Uploads happen in three steps, and the API never sees the bytes:

  1. POST /v1/projects/{projectId}/assets/uploads declares the files (filename, mime, bytes) and returns one presigned upload URL per file, with the Content-Type header to reuse.
  2. PUT each file to its uploadUrl, straight to storage.
  3. POST /v1/projects/{projectId}/assets/{assetId}/complete checks the received object and starts processing: 202 while the asset is being processed, 200 once it is ready.

Around that flow: GET /assets (list, search, folder filter), PATCH /assets/{assetId} (filename, alt text, focal point, folder), DELETE and POST .../restore (trash), POST .../crop (cropping), folders under /asset-folders, and GET /storage for the quota.

The schema is defined in code and pushed with menestrel sync, which calls POST /v1/projects/{projectId}/schema/diff then POST .../schema/sync.
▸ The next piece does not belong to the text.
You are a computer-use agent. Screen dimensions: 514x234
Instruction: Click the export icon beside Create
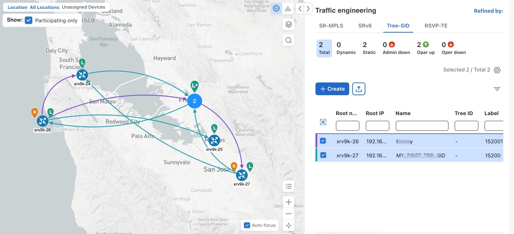358,89
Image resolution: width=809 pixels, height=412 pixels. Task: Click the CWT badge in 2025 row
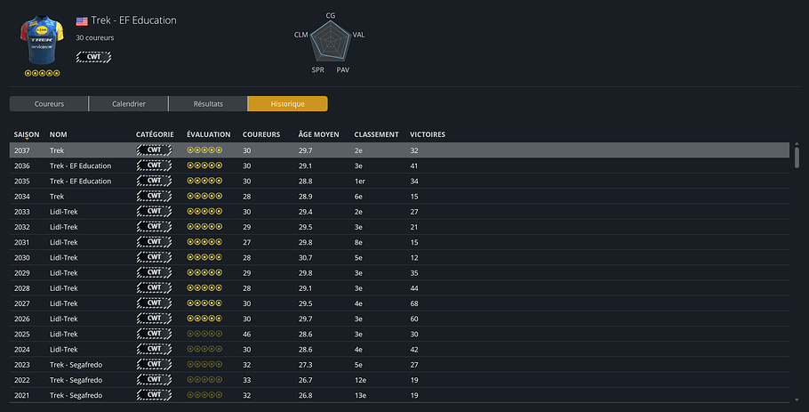(155, 334)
GET .../schema returns the active version, GET .../schema/versions the history. In practice, go through the CLI: it handles the diff, the confirmation and the migrations. See the CLI reference.

Deploy targets (Vercel, Netlify and Cloudflare Pages webhooks, GitHub repository_dispatch) are managed under /v1/projects/{projectId}/deploy-targets: create, update, test, resume after repeated failures. GET /v1/projects/{projectId}/deployments lists the latest triggers with their state, and POST /v1/projects/{projectId}/snapshots/{snapshotId}/restore puts an earlier snapshot back live.

These routes are session-driven from the admin; they are not reachable with a project token. The product-side behavior is described in Publication.

Every error, 500 included, shares the same envelope:

{
"error": {
"code": "validation_failed",
"message": "Validation failed",
"details": [{ "path": ["locales"], "message": "..." }]
}
}
  • code: stable, made to be tested by a machine. Namespaced by domain (auth.invalid_token, snapshot.not_found, media.asset_in_use) or global (validation_failed, rate_limited, internal).
  • message: human-readable, in English, may change. Never test against it.
  • details: present when there is more to say, absent otherwise. Example: the field-by-field validation errors of a validation_failed (400).

Limits apply per project and per time window. The main ones:

Action Limit
Entry publish 30 / minute
Draft save 60 / minute, per entry and per author
Entry create or duplicate 120 / hour
Create in import mode ("via": "import") 2,000 / hour
Entry list 600 / hour
Media upload declarations 300 files / hour
schema/diff 120 / hour
schema/sync 30 / hour
Token creation 10 / hour
Snapshot restore 12 / hour

Past the limit, the API answers 429 with the rate_limited code and a Retry-After header in seconds: wait that long, then replay the request.